Ashok Hinduja-led IndusInd International Holdings Ltd (IIHL) was all set to acquire Anil Ambani's bankrupt Reliance Capital and has already paid Rs 5,600 crore to the financial services firm's creditors. However, accounting discrepancies at IndusInd Bank are now threatening to derail IIHL's plan.
IndusInd International Holdings is financing the Rs 9,861 crore takeover of Reliance Capital with Rs 7,300 crore in debt and the remainder as equity. According to an Economic Times report, while the company raised Rs 3,000 crore via a subsidiary in September, it was supposed to raise the remaining Rs 4,300 crore this week.
However, the accounting lapses have forced IIHL to postpone the fundraiser by a week, as per the report. The Mauritius-based company had initially scheduled the fundraiser for March 13, but the ET report claimed that some investors have sought more time to reassess IIHL's credit risk.

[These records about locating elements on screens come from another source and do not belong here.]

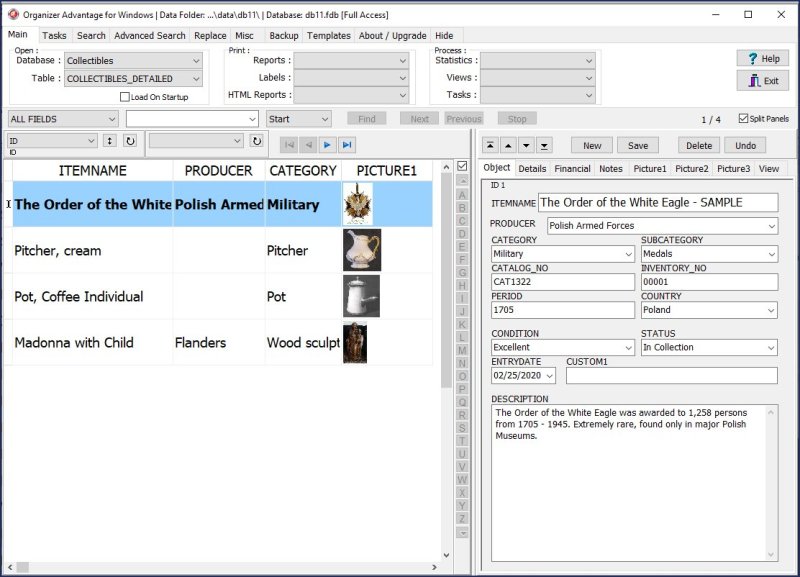Toggle the checkbox above the alphabet index
800x577 pixels.
462,166
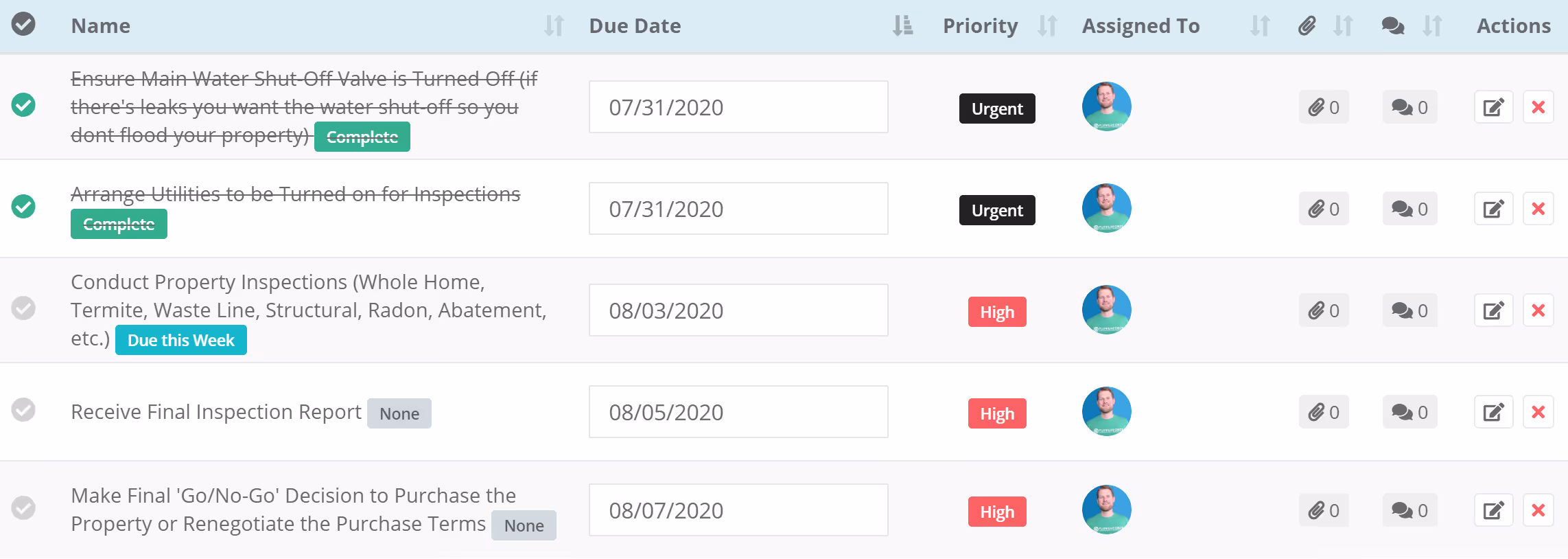Open attachments for Conduct Property Inspections task
This screenshot has height=559, width=1568.
[x=1324, y=311]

The company has dismissed the report, saying that the transaction was extended by seven days due to upcoming holidays in both Mauritius and India. IIHL claims that this part of the funding is irrevocably underwritten and that "there is no scope for any further due diligence to be undertaken by any lender or investor.”
The Hinduja Group-led holdings company has reportedly mandated Barclays and 360 One to syndicate the debt. The report noted that Bank of America, Allianz Private Credit Fund, ICICI Prudential AMC Private Credit, Aditya Birla Finance, and Varde Partners are among the investors looking to participate in this second tranche of funding.
According to the report, the NCLT Mumbai, in a hearing on March 12, directed IIHL to complete the acquisition of Reliance Capital by March 22 and scheduled the next hearing for March 25. Reliance Capital was admitted to insolvency in 2021 after the RBI superseded its board following a loan default.
IndusInd Bank's Accounting Saga
On March 10, IndusInd Bank announced that it had discovered discrepancies in its derivative trades accounting, leading to an estimated 2.35% decline in its net worth as of December 2024. This translates to a post-tax impact of Rs 1,577 crore or Rs 2,100 crore pre-tax.
According to Elara Capital, the issue stemmed from the bank's internal hedging of forex borrowers through derivative contracts. While the external trades were marked to market, impacting the bank's profit and loss, the internal trades were accounted for using swap valuation, which did not reflect market movements. This mismatch temporarily inflated reported income and suppressed actual trading losses.
The bank has appointed an external agency to review and validate its internal findings. Despite this setback, IndusInd Bank says its profitability and capital adequacy remain strong enough to absorb this one-time impact.